Start of Records provided

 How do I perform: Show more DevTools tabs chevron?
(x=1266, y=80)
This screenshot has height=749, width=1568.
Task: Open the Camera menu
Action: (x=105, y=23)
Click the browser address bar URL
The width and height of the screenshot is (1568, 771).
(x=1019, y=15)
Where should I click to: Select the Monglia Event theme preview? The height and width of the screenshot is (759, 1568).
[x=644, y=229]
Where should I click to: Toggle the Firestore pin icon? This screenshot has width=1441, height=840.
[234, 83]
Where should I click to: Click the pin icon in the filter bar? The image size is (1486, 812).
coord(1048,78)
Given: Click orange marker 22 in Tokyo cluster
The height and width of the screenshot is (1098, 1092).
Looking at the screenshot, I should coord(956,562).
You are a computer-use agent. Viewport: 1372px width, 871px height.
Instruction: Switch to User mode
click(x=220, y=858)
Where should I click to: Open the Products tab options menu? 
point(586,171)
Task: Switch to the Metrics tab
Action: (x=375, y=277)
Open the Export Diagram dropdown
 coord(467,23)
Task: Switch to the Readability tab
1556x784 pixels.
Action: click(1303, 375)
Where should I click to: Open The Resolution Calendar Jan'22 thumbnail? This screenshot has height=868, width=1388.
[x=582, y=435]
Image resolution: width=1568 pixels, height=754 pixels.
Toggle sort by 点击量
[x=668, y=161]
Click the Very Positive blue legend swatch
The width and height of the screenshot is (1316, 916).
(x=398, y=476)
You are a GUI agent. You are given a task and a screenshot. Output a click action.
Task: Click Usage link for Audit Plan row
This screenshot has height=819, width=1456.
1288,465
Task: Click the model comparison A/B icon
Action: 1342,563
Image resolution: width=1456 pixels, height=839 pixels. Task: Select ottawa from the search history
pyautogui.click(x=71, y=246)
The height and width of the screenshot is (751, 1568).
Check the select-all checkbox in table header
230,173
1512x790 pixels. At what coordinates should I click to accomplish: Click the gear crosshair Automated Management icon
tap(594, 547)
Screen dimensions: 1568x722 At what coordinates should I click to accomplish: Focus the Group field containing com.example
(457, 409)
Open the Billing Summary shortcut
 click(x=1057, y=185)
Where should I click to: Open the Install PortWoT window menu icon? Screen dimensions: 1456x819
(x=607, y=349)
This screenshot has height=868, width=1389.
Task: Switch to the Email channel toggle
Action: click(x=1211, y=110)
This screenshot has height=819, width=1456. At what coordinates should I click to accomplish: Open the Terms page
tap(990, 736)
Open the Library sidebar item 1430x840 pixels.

End of Records provided

→ Problem requirements:
Print all of the data exactly as it was given.

→ Response to the exercise:
 How do I perform: Show more DevTools tabs chevron?
(x=1266, y=80)
This screenshot has height=749, width=1568.
Task: Open the Camera menu
Action: (x=105, y=23)
Click the browser address bar URL
The width and height of the screenshot is (1568, 771).
(x=1019, y=15)
Where should I click to: Select the Monglia Event theme preview? The height and width of the screenshot is (759, 1568).
[x=644, y=229]
Where should I click to: Toggle the Firestore pin icon? This screenshot has width=1441, height=840.
[234, 83]
Where should I click to: Click the pin icon in the filter bar? The image size is (1486, 812).
coord(1048,78)
Given: Click orange marker 22 in Tokyo cluster
The height and width of the screenshot is (1098, 1092).
Looking at the screenshot, I should coord(956,562).
You are a computer-use agent. Viewport: 1372px width, 871px height.
Instruction: Switch to User mode
click(x=220, y=858)
Where should I click to: Open the Products tab options menu? 
point(586,171)
Task: Switch to the Metrics tab
Action: (x=375, y=277)
Open the Export Diagram dropdown
 coord(467,23)
Task: Switch to the Readability tab
1556x784 pixels.
Action: click(1303, 375)
Where should I click to: Open The Resolution Calendar Jan'22 thumbnail? This screenshot has height=868, width=1388.
[x=582, y=435]
Image resolution: width=1568 pixels, height=754 pixels.
Toggle sort by 点击量
[x=668, y=161]
Click the Very Positive blue legend swatch
The width and height of the screenshot is (1316, 916).
(x=398, y=476)
You are a GUI agent. You are given a task and a screenshot. Output a click action.
Task: Click Usage link for Audit Plan row
This screenshot has height=819, width=1456.
1288,465
Task: Click the model comparison A/B icon
Action: 1342,563
Image resolution: width=1456 pixels, height=839 pixels. Task: Select ottawa from the search history
pyautogui.click(x=71, y=246)
The height and width of the screenshot is (751, 1568).
Check the select-all checkbox in table header
230,173
1512x790 pixels. At what coordinates should I click to accomplish: Click the gear crosshair Automated Management icon
tap(594, 547)
Screen dimensions: 1568x722 At what coordinates should I click to accomplish: Focus the Group field containing com.example
(457, 409)
Open the Billing Summary shortcut
 click(x=1057, y=185)
Where should I click to: Open the Install PortWoT window menu icon? Screen dimensions: 1456x819
(x=607, y=349)
This screenshot has height=868, width=1389.
Task: Switch to the Email channel toggle
Action: click(x=1211, y=110)
This screenshot has height=819, width=1456. At what coordinates should I click to accomplish: Open the Terms page
tap(990, 736)
Open the Library sidebar item 1430x840 pixels.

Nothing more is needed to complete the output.